— PROBLEM DETAILS —
Below are records; say how many of their lines include the word "computer", giving nothing but the number.

Data extracted from a collection:
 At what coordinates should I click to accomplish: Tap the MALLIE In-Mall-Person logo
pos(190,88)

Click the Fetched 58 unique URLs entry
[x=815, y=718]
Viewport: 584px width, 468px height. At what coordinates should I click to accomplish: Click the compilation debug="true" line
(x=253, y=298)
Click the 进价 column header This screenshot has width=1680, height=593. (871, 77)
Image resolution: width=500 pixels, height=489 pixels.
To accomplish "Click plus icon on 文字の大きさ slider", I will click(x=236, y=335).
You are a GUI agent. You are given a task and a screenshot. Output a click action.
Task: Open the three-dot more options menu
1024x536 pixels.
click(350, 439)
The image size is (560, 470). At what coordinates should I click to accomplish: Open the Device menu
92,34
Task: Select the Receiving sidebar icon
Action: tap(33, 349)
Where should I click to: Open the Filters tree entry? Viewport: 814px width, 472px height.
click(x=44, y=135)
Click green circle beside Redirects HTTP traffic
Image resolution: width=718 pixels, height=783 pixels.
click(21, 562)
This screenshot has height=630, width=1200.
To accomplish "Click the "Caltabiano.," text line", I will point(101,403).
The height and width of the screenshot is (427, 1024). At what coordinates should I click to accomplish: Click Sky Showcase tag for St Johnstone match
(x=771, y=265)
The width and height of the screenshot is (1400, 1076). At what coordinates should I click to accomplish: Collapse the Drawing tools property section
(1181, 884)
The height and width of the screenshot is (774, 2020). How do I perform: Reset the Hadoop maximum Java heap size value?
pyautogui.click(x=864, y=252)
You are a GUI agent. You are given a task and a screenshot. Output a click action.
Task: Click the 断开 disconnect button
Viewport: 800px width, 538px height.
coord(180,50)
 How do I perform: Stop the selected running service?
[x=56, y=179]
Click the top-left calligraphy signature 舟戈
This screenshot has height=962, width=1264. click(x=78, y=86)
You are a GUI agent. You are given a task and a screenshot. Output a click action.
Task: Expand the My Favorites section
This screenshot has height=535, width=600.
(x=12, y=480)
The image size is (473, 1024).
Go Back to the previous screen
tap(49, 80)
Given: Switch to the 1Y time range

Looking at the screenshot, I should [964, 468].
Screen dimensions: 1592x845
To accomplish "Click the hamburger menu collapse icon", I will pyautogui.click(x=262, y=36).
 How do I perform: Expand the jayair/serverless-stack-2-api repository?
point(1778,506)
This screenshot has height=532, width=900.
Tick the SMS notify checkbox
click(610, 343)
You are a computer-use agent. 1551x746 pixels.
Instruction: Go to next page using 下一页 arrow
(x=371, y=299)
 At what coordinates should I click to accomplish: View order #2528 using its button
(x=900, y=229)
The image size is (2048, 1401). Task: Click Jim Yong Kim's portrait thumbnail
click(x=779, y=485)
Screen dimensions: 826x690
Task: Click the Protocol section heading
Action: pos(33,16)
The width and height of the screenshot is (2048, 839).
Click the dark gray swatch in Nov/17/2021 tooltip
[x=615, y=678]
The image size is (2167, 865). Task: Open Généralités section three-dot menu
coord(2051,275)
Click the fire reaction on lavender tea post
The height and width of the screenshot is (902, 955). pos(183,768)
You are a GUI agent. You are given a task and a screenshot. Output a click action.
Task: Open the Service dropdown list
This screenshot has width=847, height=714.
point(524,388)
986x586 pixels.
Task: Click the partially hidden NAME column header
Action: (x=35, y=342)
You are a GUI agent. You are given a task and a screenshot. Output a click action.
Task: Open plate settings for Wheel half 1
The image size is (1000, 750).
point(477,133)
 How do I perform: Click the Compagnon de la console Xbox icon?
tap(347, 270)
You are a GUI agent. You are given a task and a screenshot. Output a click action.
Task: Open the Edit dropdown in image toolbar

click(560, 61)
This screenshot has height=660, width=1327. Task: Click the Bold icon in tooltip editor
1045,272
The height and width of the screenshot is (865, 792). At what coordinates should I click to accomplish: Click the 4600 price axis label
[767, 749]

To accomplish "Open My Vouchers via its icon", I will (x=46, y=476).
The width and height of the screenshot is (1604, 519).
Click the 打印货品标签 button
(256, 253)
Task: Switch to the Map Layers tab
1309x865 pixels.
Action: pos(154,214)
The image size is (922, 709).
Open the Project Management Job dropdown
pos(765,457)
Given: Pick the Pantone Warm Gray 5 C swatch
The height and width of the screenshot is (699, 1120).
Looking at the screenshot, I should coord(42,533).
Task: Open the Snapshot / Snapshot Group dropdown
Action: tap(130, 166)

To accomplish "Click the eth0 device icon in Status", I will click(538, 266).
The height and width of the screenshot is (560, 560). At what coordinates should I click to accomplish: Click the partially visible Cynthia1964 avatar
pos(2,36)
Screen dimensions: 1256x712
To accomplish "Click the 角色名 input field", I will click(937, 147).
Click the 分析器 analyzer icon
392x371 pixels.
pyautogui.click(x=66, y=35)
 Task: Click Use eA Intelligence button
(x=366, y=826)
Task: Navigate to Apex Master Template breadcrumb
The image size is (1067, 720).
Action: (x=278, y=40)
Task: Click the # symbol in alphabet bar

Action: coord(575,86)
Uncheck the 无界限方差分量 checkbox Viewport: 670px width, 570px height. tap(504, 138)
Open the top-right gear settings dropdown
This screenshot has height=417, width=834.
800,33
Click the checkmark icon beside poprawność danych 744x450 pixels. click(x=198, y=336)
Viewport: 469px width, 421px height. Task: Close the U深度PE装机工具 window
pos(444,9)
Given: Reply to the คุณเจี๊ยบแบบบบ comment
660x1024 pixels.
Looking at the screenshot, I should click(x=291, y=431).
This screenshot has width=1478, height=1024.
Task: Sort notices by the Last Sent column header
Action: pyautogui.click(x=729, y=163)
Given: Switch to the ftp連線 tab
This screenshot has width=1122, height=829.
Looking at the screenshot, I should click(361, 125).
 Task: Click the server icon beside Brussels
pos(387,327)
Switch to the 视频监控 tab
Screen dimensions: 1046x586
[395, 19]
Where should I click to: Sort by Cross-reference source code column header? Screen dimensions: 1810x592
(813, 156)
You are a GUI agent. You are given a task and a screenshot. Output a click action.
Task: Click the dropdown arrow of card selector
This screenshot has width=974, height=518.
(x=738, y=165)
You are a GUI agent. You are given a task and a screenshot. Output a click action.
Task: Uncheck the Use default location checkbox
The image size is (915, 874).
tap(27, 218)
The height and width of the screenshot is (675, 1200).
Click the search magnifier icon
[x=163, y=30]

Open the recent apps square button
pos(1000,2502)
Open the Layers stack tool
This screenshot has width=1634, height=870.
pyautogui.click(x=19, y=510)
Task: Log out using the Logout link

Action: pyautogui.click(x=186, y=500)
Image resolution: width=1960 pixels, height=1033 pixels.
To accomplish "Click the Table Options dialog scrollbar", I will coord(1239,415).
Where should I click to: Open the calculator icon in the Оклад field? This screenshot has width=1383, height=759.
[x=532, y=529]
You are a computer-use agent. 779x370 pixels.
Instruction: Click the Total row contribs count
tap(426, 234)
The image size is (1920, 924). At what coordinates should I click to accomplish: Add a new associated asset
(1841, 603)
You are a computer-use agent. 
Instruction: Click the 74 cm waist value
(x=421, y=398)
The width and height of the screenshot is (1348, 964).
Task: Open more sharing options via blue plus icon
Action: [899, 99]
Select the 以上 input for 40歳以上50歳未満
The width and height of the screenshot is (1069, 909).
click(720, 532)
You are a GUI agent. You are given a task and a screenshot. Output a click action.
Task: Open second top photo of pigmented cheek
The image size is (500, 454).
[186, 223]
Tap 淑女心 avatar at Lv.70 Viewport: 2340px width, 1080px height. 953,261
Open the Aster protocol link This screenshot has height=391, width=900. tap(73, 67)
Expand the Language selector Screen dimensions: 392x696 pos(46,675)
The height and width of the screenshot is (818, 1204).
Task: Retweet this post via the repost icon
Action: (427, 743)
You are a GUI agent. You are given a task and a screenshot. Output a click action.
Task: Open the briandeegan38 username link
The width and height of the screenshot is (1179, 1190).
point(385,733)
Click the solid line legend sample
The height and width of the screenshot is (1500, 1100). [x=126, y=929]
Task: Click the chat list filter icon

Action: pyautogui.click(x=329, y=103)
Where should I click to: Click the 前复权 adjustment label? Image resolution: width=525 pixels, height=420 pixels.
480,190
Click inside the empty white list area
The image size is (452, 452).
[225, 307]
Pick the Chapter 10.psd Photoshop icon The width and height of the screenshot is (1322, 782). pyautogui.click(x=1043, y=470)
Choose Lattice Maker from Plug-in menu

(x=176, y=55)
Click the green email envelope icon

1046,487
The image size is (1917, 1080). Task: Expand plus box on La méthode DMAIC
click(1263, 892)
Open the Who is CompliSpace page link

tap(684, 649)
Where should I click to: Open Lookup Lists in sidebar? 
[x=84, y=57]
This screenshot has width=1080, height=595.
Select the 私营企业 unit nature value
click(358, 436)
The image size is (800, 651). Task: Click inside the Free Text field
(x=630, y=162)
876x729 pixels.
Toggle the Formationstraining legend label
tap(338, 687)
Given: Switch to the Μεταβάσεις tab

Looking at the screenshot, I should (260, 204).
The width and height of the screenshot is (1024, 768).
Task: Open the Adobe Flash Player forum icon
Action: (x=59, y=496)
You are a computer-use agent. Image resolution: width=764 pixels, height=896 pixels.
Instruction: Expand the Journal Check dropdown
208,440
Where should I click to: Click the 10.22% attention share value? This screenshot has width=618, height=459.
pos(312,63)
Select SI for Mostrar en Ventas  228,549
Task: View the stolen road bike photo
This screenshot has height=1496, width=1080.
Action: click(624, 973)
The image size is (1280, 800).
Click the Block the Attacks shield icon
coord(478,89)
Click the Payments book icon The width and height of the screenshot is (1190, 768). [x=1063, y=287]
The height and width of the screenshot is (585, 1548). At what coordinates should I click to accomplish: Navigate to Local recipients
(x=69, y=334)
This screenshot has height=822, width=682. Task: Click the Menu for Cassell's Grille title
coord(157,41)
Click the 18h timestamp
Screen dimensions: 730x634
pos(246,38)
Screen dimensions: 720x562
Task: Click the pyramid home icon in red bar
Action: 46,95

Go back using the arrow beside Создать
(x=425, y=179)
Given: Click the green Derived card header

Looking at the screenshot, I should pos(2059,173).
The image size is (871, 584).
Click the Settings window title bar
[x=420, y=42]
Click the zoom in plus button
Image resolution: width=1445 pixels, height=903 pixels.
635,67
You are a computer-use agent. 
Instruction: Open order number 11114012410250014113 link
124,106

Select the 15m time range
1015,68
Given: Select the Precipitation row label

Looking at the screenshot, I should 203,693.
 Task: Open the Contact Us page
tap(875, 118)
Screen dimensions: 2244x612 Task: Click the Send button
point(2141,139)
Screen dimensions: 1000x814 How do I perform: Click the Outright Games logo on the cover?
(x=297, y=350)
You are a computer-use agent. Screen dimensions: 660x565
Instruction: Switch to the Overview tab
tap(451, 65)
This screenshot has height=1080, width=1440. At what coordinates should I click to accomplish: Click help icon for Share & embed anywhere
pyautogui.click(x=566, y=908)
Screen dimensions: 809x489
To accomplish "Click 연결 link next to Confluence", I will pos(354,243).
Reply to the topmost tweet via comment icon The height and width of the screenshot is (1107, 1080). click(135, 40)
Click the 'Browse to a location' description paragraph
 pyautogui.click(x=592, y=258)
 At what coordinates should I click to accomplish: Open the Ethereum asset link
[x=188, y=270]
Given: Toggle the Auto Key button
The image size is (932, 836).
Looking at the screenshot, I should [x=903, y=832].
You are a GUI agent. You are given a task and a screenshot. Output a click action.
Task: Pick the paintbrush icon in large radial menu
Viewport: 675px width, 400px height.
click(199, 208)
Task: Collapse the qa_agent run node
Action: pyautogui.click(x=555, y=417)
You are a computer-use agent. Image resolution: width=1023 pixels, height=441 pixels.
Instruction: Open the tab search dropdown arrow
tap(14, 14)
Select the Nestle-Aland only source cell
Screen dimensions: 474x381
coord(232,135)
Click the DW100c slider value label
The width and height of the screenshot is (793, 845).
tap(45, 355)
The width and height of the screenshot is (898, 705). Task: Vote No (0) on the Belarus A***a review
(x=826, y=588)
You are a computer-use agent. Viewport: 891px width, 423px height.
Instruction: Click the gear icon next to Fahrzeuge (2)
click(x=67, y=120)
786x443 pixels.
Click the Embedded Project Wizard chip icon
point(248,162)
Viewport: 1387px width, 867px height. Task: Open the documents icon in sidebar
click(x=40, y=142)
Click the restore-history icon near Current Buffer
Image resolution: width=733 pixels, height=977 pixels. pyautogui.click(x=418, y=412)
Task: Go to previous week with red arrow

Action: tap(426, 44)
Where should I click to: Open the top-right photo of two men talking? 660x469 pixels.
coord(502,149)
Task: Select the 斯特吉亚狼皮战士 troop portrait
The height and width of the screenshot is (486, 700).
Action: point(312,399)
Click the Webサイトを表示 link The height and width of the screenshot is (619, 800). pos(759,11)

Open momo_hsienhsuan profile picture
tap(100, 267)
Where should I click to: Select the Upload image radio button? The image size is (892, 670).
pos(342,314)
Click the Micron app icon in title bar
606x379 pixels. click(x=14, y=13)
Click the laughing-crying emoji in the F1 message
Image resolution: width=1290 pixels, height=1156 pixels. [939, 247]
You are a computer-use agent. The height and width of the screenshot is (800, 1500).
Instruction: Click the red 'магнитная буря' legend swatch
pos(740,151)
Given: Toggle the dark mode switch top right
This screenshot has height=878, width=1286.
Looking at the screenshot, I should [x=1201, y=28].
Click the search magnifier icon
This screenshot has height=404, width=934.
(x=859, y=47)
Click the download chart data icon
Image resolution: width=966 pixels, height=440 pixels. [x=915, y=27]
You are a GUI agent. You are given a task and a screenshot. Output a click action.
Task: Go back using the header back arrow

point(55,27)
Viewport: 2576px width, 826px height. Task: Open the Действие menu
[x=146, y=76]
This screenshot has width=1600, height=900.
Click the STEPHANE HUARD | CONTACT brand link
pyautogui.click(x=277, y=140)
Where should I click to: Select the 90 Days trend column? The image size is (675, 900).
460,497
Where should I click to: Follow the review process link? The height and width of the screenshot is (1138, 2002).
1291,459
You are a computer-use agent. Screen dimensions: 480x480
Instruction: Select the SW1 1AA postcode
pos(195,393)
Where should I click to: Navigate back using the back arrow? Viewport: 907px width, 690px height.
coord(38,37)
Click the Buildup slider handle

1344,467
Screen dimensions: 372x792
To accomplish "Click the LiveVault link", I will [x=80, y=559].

— RESPONSE BELOW —
10